● **WHAT THE EXERCISE ASKS**: Using the listing below, copy exactly the lines from the one containing "Task: Go to the Servers page" to the one containing "Keep Email selected", both lines included, and no others.

● **EXERCISE INPUT**:
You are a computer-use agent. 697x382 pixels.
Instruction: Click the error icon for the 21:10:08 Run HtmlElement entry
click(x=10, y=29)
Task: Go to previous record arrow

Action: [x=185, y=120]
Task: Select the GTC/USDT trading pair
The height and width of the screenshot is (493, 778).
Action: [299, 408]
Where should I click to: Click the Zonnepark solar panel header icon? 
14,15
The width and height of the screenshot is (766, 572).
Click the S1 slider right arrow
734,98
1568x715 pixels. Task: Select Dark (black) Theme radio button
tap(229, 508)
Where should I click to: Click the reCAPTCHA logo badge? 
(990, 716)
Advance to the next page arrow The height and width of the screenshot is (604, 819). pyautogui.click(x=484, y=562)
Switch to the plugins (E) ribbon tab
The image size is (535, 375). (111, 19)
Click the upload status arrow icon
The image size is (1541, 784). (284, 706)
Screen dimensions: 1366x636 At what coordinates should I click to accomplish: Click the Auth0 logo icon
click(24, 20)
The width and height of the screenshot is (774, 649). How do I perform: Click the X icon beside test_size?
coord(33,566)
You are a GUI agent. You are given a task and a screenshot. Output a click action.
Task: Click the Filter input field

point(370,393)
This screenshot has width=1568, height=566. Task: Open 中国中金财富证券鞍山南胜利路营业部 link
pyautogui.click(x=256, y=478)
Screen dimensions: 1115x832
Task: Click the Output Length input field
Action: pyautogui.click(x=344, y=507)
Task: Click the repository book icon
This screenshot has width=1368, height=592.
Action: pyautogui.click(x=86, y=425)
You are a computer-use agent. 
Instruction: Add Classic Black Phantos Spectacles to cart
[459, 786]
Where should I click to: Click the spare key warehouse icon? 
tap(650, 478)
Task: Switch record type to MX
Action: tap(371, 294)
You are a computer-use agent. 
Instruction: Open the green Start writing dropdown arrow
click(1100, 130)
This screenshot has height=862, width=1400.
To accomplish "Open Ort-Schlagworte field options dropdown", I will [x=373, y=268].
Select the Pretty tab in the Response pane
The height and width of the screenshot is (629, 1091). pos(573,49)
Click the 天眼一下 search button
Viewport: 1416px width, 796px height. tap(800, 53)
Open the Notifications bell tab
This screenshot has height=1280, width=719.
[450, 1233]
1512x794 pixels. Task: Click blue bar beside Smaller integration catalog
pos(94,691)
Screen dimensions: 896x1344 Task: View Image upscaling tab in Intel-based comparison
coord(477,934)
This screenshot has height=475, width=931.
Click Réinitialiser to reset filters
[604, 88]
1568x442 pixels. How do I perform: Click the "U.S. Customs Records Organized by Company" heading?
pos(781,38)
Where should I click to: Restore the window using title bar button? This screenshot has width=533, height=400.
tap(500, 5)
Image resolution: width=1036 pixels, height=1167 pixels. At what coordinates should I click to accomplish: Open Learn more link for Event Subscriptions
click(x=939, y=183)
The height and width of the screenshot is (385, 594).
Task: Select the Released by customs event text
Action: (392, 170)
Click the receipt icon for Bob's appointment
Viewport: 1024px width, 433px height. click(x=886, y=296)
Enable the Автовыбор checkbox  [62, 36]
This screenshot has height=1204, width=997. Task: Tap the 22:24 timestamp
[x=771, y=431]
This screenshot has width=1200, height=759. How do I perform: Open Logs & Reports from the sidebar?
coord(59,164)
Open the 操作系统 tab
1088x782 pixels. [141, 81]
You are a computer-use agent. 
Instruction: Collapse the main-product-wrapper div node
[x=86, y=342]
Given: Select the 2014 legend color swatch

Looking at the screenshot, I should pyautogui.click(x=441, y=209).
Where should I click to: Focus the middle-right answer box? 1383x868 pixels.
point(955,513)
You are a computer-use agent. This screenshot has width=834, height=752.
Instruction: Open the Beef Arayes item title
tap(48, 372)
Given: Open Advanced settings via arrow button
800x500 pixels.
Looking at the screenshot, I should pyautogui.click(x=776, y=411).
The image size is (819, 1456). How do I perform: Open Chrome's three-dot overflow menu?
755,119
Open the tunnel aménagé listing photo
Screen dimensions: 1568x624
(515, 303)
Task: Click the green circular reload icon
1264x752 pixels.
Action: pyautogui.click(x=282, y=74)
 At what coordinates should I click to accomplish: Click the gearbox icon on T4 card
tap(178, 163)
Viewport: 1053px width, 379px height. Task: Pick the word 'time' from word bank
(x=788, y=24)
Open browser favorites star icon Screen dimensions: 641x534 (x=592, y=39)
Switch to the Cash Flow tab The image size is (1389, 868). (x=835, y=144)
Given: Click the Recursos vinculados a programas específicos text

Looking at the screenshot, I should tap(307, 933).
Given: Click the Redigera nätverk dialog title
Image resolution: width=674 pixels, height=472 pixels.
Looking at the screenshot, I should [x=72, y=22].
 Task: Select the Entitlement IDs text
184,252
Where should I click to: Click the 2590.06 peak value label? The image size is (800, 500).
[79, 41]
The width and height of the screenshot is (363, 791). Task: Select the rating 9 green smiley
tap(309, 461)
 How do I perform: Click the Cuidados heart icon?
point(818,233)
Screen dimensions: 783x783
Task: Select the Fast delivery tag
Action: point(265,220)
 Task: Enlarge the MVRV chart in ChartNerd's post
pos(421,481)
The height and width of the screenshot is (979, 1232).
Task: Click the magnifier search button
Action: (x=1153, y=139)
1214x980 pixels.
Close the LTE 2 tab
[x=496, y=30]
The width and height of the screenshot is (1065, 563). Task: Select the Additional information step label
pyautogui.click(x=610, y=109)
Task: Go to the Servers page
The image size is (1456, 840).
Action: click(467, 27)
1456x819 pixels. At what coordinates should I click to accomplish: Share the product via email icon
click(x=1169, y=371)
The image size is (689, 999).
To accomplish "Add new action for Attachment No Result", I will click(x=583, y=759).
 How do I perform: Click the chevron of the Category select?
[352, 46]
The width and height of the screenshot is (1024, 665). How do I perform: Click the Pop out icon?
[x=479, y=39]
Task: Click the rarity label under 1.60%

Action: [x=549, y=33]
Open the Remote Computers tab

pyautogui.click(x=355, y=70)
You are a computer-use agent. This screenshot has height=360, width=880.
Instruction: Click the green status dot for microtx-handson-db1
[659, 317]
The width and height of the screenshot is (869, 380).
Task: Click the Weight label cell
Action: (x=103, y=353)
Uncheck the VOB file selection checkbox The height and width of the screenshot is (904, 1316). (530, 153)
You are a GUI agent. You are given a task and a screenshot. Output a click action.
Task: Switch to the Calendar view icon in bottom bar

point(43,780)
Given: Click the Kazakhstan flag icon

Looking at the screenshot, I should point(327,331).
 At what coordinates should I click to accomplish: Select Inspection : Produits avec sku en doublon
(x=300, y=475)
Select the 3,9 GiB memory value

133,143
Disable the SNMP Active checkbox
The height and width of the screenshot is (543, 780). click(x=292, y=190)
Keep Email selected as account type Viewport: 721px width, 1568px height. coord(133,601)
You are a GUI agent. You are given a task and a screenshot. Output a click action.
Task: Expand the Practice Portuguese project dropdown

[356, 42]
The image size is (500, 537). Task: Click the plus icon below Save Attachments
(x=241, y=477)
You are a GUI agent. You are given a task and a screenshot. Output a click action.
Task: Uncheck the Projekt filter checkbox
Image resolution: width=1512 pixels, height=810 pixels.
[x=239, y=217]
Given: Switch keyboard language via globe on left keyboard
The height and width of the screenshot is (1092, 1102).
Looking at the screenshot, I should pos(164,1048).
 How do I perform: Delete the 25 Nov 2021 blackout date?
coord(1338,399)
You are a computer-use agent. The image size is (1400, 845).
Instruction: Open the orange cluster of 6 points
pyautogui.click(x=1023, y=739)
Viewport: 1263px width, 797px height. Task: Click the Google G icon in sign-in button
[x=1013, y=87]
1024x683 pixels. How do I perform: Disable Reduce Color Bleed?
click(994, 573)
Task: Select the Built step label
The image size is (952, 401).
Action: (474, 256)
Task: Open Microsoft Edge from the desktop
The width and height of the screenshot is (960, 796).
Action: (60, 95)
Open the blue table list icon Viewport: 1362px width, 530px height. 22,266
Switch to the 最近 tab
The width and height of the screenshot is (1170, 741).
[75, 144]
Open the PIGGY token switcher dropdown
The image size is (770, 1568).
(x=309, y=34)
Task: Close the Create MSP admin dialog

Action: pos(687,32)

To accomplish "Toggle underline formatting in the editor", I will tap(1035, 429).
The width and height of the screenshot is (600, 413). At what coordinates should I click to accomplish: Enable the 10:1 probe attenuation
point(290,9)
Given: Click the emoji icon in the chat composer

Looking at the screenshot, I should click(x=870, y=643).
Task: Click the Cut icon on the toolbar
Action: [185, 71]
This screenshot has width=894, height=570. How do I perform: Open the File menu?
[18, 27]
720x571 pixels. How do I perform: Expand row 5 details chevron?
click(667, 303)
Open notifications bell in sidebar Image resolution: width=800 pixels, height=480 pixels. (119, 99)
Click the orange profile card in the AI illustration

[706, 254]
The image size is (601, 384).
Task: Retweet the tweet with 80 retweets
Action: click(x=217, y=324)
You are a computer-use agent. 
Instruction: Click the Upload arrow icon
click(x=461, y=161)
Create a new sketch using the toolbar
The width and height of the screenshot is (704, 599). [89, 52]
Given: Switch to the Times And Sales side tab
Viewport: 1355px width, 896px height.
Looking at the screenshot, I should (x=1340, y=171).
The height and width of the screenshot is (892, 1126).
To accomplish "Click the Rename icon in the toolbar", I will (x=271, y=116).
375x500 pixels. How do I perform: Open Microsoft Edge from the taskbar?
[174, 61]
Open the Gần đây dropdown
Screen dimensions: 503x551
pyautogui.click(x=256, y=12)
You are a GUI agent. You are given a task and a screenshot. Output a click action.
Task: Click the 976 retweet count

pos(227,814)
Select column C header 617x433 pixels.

● **YOUR RESPONSE**:
Task: Go to the Servers page
The image size is (1456, 840).
Action: click(467, 27)
1456x819 pixels. At what coordinates should I click to accomplish: Share the product via email icon
click(x=1169, y=371)
The image size is (689, 999).
To accomplish "Add new action for Attachment No Result", I will click(x=583, y=759).
 How do I perform: Click the chevron of the Category select?
[352, 46]
The width and height of the screenshot is (1024, 665). How do I perform: Click the Pop out icon?
[x=479, y=39]
Task: Click the rarity label under 1.60%

Action: [x=549, y=33]
Open the Remote Computers tab

pyautogui.click(x=355, y=70)
You are a computer-use agent. This screenshot has height=360, width=880.
Instruction: Click the green status dot for microtx-handson-db1
[659, 317]
The width and height of the screenshot is (869, 380).
Task: Click the Weight label cell
Action: (x=103, y=353)
Uncheck the VOB file selection checkbox The height and width of the screenshot is (904, 1316). (530, 153)
You are a GUI agent. You are given a task and a screenshot. Output a click action.
Task: Switch to the Calendar view icon in bottom bar

point(43,780)
Given: Click the Kazakhstan flag icon

Looking at the screenshot, I should point(327,331).
 At what coordinates should I click to accomplish: Select Inspection : Produits avec sku en doublon
(x=300, y=475)
Select the 3,9 GiB memory value

133,143
Disable the SNMP Active checkbox
The height and width of the screenshot is (543, 780). click(x=292, y=190)
Keep Email selected as account type Viewport: 721px width, 1568px height. coord(133,601)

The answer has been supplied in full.